There was a time when the name was on everybody’s tongue.
The world, it seemed, couldn’t get enough about this improvised father who coached youth sports and who lived a quiet life in a modest South Hill home with a wife and three boys. The story spawned a book, music and musical groups, and talk of a Hollywood movie that never quite got enough traction.
Tipton was grist for talk shows, tabloid accounts, and countless newspaper and magazine spreads. There was even a Billy Tipton-based opera.
The production enjoyed a short run in Olympia but never played here in the city where Tipton settled after years of performing on the road.
Tipton definitely deserves a place in Spokane lore.
So Friday found me in a Spokane Valley mobile home where William, 44, graciously showed me some of his Tipton treasures: publicity photographs of the Billy Tipton Trio, copies of the two jazz piano albums that Tipton recorded in the mid-1950s and even a tarnished, aged soprano saxophone that William said Tipton played in nightclubs and jazz joints all over the country.
I asked William how he felt about his dad after so many years.

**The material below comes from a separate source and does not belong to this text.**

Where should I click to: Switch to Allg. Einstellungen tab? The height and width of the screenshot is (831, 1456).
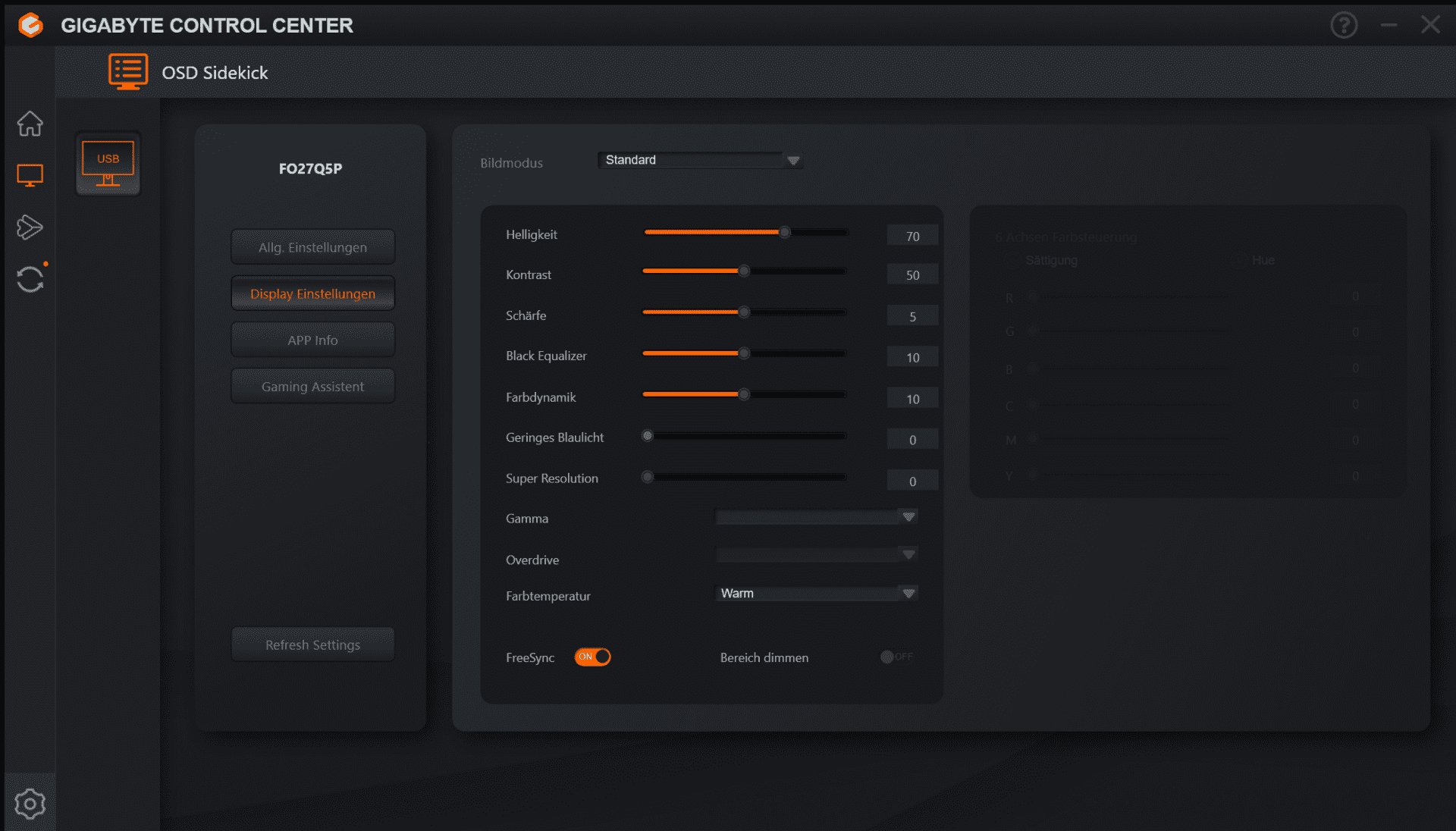[312, 247]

“I generally feel the same way that I did back then,” he told me. “I love him, but I wish he were here to explain some of these things.”
This was my first interview with William, who sometimes refers to himself as Billy Tipton Jr.
When I broke the story about Tipton’s sexual identity, the family was divided into two distinct and opposing camps.
On one side were brothers Scott and Jon, the main sources for my stories.
On the other side was the cantankerous Kitty, an ex-stripper who could out-cuss the saltiest sailor.
After a failed attempt to stop The Spokesman-Review from publishing my first Tipton column, she immediately switched gears, hired an agent and tried to cash in on her newfound celebrity.
The two camps were acrimonious to the point that Tipton’s ashes had to be legally divided between them.
William was always viewed as being aligned with Kitty back then. But that, he told me Friday, was an unfortunate misconception.
“It just kind of fell into place that way,” he said. “I was young, just 19.”
With so many years gone by, there’s no reason to rehash all the dysfunction, the illegal adoptions and family feuds that were revealed after Tipton’s death.
Here’s what I find important to focus on: In all my interviews and research on the subject, I never encountered anyone who had one bad word to say about Billy Tipton.
Tipton, it appears, was kind and congenial with everyone he knew or worked with.
That’s a legacy worth remembering.
“He was a phenomenal person,” William said. “He was a better man than most men could be.”